For this tutorial and the ML starter bot, we will use python 3.5 and keras with a tensorflow backend, but it should be relatively straightforward to implement this in some other deep learning framework.

Download the ML starter bot from:

After you've installed numpy, tensorflow, and keras, download @hmate9's replay cache, unzip, and begin training:

wget https://dl.dropboxusercontent.com/s/uq8peg023a5vnkj/replays.zip?dl=0
unzip replays.zip?dl=0
python train_bot.py ./replays

train_bot.py creates the ML model, loads and processes each replay into the format expected by the model, trains the model, and saves it as model.h5. To simplify the problem of making moves, we will make each tile's move independently. As input, the model will take input from up to four squares away in each direction for a total of a 9x9 view centered on the tile.
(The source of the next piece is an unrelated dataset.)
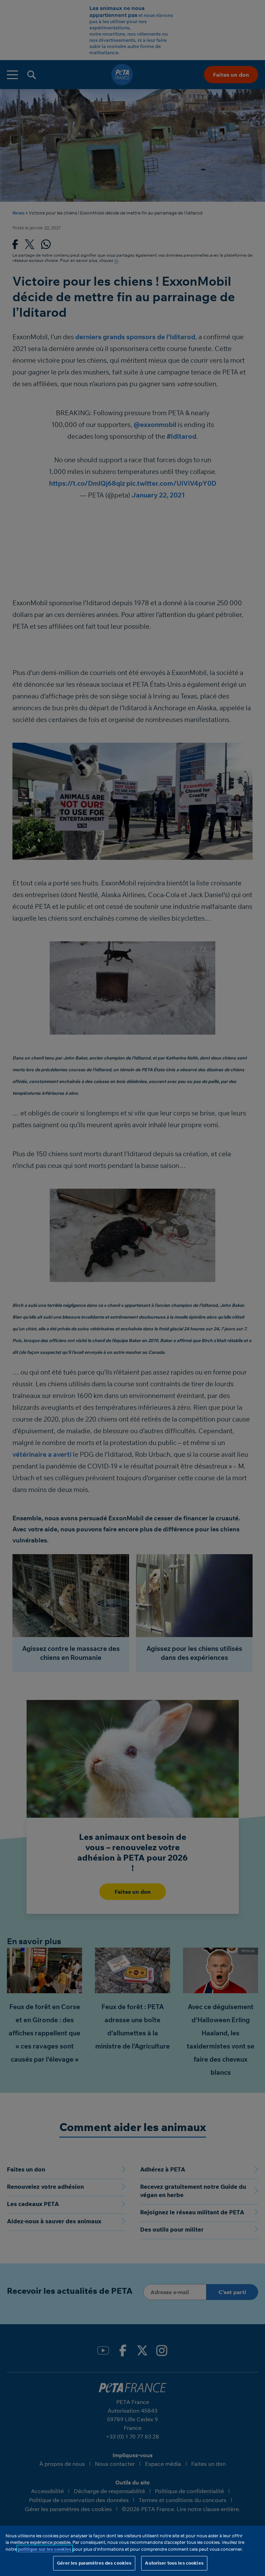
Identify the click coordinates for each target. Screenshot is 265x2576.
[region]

For this 9x9, we will have four channels: whether we own the tile (0 or 1), whether an enemy owns the tile (0 or 1), the production (divided by 20), and the strength (divided by 255). The scaling factors are intended to keep our input in a similar range, which tends to speed up training.

Defining the model

VISIBLE_DISTANCE = 4
input_dim=4*(2*VISIBLE_DISTANCE+1)*(2*VISIBLE_DISTANCE+1)

model = Sequential([Dense(512, activation='relu', input_dim=input_dim),
                    Dense(512, activation='relu'),
                    Dense(512, activation='relu'),
                    Dense(5, activation='softmax')])
model.compile('nadam','categorical_crossentropy', metrics=['accuracy'])

Our model is three 512 relu layers and a softmax output layer. We are using an adaptive optimizer (Nesterov Adam) and a categorical crossentropy loss. Using other optimizers would likely produce similar results, although may have better or worse convergence and/or training speed. Feel free to experiment with using different optimizers, activation functions, layer widths, or number of layers. There may be small improvements to performance that can be made by tweaking these, but probably not much (see tips below for better suggestions on improving the bot).

You probably shouldn't change the loss function unless you know what you are doing. Categorical crossentropy is the "correct" loss function for a classification problem. For Q-learning, policy gradient techniques, and other types of RL, you will need to change the loss function.

Sampling

Because we are outputting one tile's move with each forward pass, a naive sampling of the replays would massively oversample the endgame where there tends to be hundreds of times more tiles than the first few turns. With this naive sampling, your bot would never learn to play the early game properly!

One solution is to use sample weighting to scale the loss gradients. This is what I do with my bots, but it is much more computationally intensive. The starter bot uses a simpler, faster solution that samples the tiles stochastically in inverse proportion to the number of tiles the training target has that turn:

sampling_rate = 1/stacks[:,0].mean(axis=(1,2))[position_indices[0]]
sampling_rate /= sampling_rate.sum()
sample_indices = np.transpose(position_indices)[np.random.choice(np.arange(len(sampling_rate)),2048,p=sampling_rate)]

The ML starter bot also truncates the replays to the first 100 turns.

Training

model.fit(training_input[indices],training_target[indices],validation_split=0.2,
          callbacks=[EarlyStopping()], batch_size=1024, nb_epoch=100)

This puts aside 20% of the data for validation (see val_loss and val_acc during training). Using validation data is a strategy to mitigate overfitting. EarlyStopping stops training after the validation loss stops improving.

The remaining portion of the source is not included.